A word of warning: there is no lifeguards/surf patrol, and the Auckland Council warn against swimming here at all. If you are desperate to go for a swim, there is a cute hidden swimming hole just off the Kura Track. Combine with a stop for a coffee at Deco Eatery and wander through the Te Uru Waitakere Contemporary Gallery at the forested Titirangi suburb on-route for the perfect ‘Auckland like a local’ day!
Alfred’s Huia Store just before Whatipu also has incredible fish and chips should you be hungry for food on your return.
A complex of gardens located within the Auckland Domain close to the Auckland Museum. The Auckland Domain is Auckland’s oldest park, founded in an explosion crater of the Pukekawa volcano in 1843 when Europeans bought the land for Auckland from the local Ngāti Whātua tribe. The Wintergardens were then built as part of planned upscaling of the park after WW1, designed to provide a drawcard to the Domain during the winter months.
The Wintergardens consist of two Victorian-style glasshouses, one non-heated Temperate House and one Tropical House, and a courtyard with pool and neoclassical statues. There is also a lush Fernery located in a hole on the site of an old quarry. The Wintergardens are registered as a Category I historical place and free to visit — even though they only take around 30 minutes to explore.

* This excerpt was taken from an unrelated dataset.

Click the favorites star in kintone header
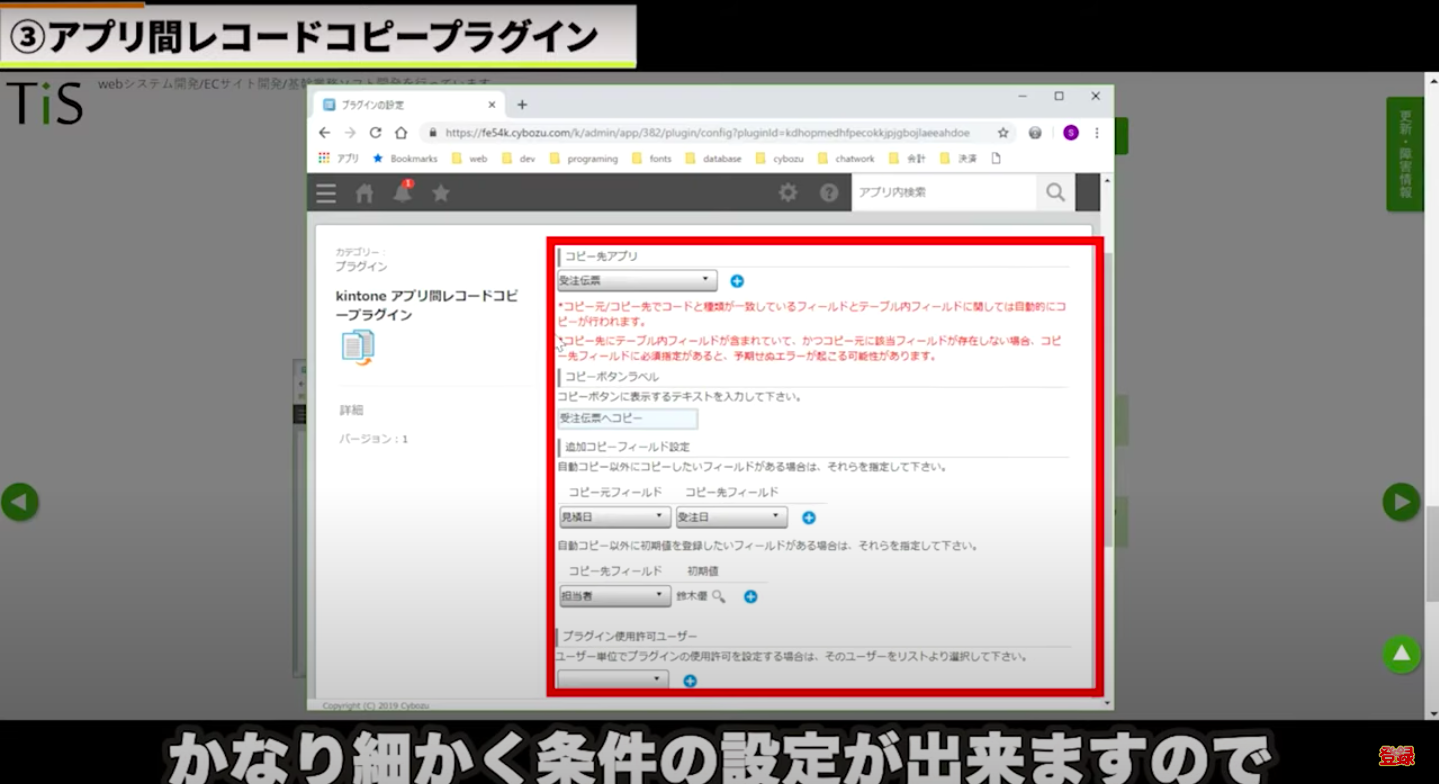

To make the trip worthwhile, enjoy a coffee at the adjacent Wintergarden Pavilion Cafe, overlooking a small duck pond, or combining it with a visit to the Auckland museum.
The most exciting urban development in a generation, Wynyard Quarter — just west of the Auckland city center — is Auckland’s future. Currently, this 36-hectare area is undergoing a substantial 25-year urban transformation. While it is not yet complete, there is still plenty of things to do in Wynyard Quarter.

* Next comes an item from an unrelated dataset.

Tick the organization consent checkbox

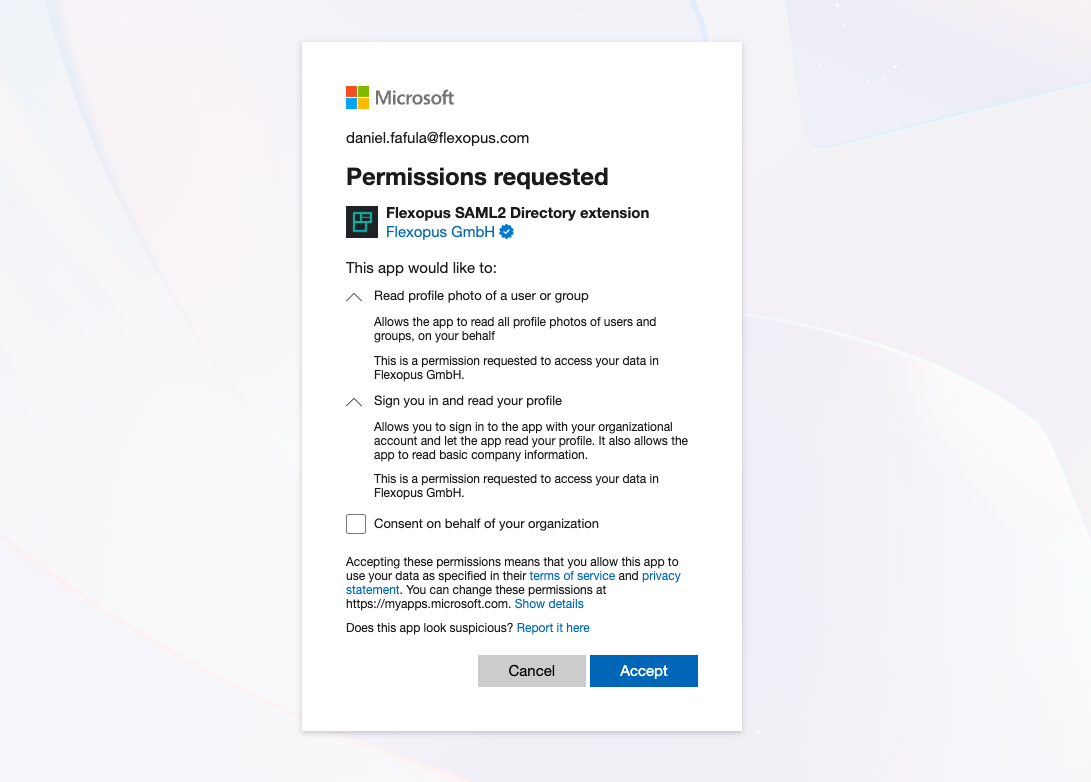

Spot luxurious super-yachts and the harbor bridge from Silo Park, sip wine in the afternoon sun at North Wharf, attend the food-truck market and outdoor film nights in summer, or rug up and enjoy casual dining on the sun-drenched restaurants serving food from China, Japan, India, the Mediterranean and of course, New Zealand. Very multicultural, just like Auckland as a whole!
Take your time to explore the Auckland Fish Market, stop off for a tasting panel of craft beers from Good George North Wharf, or see which community events — including dog days, markets and outdoor film nights — are taking place at Silo Park. Given all the attractions here, Wynyard Quarter also makes a fabulous place to stay.